- _Problem requirements_:
If a line in the material below has the string "Open", copy it out.

- _Data extract_:

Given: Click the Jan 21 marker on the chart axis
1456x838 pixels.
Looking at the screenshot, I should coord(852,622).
---
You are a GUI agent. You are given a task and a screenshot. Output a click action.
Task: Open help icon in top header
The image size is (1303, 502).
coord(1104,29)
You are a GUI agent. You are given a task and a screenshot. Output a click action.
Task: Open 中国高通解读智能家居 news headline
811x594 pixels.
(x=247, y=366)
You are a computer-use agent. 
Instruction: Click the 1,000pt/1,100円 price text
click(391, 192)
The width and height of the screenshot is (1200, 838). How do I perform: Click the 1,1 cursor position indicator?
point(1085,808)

- _Written reply_:
Task: Open help icon in top header
Task: Open 中国高通解读智能家居 news headline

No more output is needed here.